NOTES TO FINANCIAL INFORMATION
OCTOBER 31, 1995
NOTE 1 BASIS OF PRESENTATION
The unaudited financial information has been prepared in
accordance with the Summary of Accounting Policies of the
Company as outlined in Form 10-K filed for the year ended
April 30, 1995, and should be read in conjunction with the
Notes to Financial Statements appearing therein. In the
opinion of management, the unaudited financial information
contains all adjustments (consisting only of normal
recurring adjustments) necessary to present fairly the
Company's financial position as of October 31, 1995 and
April 30, 1995, and for the three months and six months
ended October 31, 1995 and 1994. The financial information
is based in part on estimates and has not been audited by
independent accountants. The annual statements will be
audited by Price Waterhouse LLP.
NOTE 2 INVENTORIES
Major classifications of inventories are as follows:
October 31, 1995 April 30,1995
At first-in, first-out (FIFO) cost:
Petroleum Products $1,488,794 $1,467,754
Store Merchandise 1,840,740 1,708,595
Parts for repairs
and tires 2,113,934 2,138,790
Other 338,415 475,684
$5,781,883 $5,790,823
NOTE 3 EARNINGS PER SHARE
Primary earnings per share is computed by dividing net
income by the weighted average number of common, and when
applicable, common equivalent shares outstanding during the
period. Fully diluted earnings per share include the
dilutive impact of common equivalent shares and the
convertible debentures.
NOTE 4 FINANCING AGREEMENTS
The Companys primary lending institution has renewed its
commitment for the Companys existing line of credit until
August 31, 1996. The line of credit is limited to the lesser
of $2,750,000 or the sum of 80% of the Companys accounts
receivable under 90 days old, plus 45% of the Companys
inventory.
MANAGEMENT'S DISCUSSION AND ANALYSIS OF
FINANCIAL CONDITION AND RESULTS OF OPERATIONS
RESULTS OF OPERATIONS:
Second Quarter ended October 31, 1995 and 1994
Sales from operations were $39,619,638 for the second
quarter of fiscal 1996, up $544,017, or 1.4%, from the
second quarter of last year. In comparing to last year, this
year we did not have the facility in Fairplay, South
Carolina and a small restaurant in Phelps, New York. The
impact from the disposition of these two locations was a
$880,000 reduction in sales as compared to the second
quarter of 1995. In addition a customer, who previously
purchased diesel fuel directly from the Company, is now
storing its own fuel at certain of the Companys facilities
and is charged a pumping fee. There is no impact on gross
profit but sales declined $335,000. After accounting for the
change in locations and the diesel sales to this customer,
the increase in sales for same units was almost $1,759,000
or 4.7%.
Gross profit for the second quarter was $9,764,317, a
decrease of $328,515, or 3.2%, from the prior year. The two
locations we no longer have accounted for $299,000 of this
decline.
Operating expenses of $7,307,127 for the second quarter were
$155,581 or 2.1% less than last year. Increases in
utilities, advertising and depreciation offset the decrease
of $261,000 from the two locations we no longer have.

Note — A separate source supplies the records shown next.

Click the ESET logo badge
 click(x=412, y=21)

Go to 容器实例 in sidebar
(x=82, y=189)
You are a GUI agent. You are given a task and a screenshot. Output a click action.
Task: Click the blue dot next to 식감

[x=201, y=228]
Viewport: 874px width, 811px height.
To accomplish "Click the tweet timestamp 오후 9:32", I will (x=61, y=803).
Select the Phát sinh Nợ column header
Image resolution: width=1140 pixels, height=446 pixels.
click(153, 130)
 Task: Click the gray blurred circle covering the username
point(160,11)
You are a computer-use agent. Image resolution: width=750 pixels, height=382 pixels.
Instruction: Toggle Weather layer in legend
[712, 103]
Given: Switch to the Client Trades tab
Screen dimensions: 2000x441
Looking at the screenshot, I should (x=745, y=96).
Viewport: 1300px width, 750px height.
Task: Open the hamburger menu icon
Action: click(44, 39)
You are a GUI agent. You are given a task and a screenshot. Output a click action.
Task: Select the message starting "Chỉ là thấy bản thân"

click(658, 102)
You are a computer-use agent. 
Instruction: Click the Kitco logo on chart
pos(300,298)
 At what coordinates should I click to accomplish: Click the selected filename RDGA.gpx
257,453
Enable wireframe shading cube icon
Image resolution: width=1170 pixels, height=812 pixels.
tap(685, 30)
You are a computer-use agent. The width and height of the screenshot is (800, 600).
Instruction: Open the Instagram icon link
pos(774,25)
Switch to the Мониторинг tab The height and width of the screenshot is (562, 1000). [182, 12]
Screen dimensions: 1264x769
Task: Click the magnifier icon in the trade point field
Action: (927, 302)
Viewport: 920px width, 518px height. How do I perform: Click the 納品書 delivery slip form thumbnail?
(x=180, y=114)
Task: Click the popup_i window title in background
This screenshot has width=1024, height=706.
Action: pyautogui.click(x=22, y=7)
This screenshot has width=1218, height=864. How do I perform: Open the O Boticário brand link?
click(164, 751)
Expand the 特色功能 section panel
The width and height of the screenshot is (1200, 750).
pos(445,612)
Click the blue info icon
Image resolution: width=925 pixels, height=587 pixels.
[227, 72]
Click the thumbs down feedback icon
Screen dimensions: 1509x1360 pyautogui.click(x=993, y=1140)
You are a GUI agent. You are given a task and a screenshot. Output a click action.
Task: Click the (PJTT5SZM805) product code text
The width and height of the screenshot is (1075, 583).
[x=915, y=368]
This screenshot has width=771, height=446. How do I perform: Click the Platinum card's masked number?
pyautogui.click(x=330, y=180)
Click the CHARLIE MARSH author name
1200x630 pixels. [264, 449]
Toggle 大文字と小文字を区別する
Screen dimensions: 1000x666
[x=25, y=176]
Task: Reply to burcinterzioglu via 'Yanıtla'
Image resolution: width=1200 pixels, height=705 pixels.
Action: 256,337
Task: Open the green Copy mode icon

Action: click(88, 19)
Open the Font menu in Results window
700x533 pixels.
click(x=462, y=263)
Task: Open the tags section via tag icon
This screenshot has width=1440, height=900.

General and administrative expenses for the quarter of
$891,828 decreased $20,828 or 2.2% from last year. Other
income increased $72,000 from last year, primarily as a
result of greater interest income from notes receivable and
invested cash. Interest expense increased from last year by
$88,186 as a result of the higher prime rate and increased
level of debt as compared to October 1994.
FINANCIAL CONDITION, LIQUIDITY AND CAPITAL RESOURCES
The Companys cash position decreased by $5,537,430 to
$2,236,368 during the six months ended October 31, 1995.
Accounts receivable increased $482,229 from greater sales
activity. Accounts payable decreased $856,030 as a result of
payments on capital expenditures. Accrued compensation
decreased $491,851 due to the payment of bonuses. Accrued
sales and fuel taxes increased $541,639 due to amount and
timing of tax payments. Overall operating activities for the
six months ended October 31, 1995, provided $704,314 in cash
compared to last year's $1,914,289.
Investing activities resulted in a net use of $4,873,300.
Capital expenditures during the first six months of 1996
were $5,319,963. The renovation projects and the
construction of a travel plaza on land owned by the Company
in Harborcreek, Pennsylvania accounted for these
expenditures. The construction of the Harborcreek facility
has been funded to date from operations and the existing
cash position. The Company is working with its primary
lender on interim and permanent financing of the project.
Proceeds from notes receivable provided cash of $177,202 and
$269,461 was received from the sale of properties and
equipment.
Financing activities for the first six months of 1996
resulted in a net use of $1,188,444 for principal repayment.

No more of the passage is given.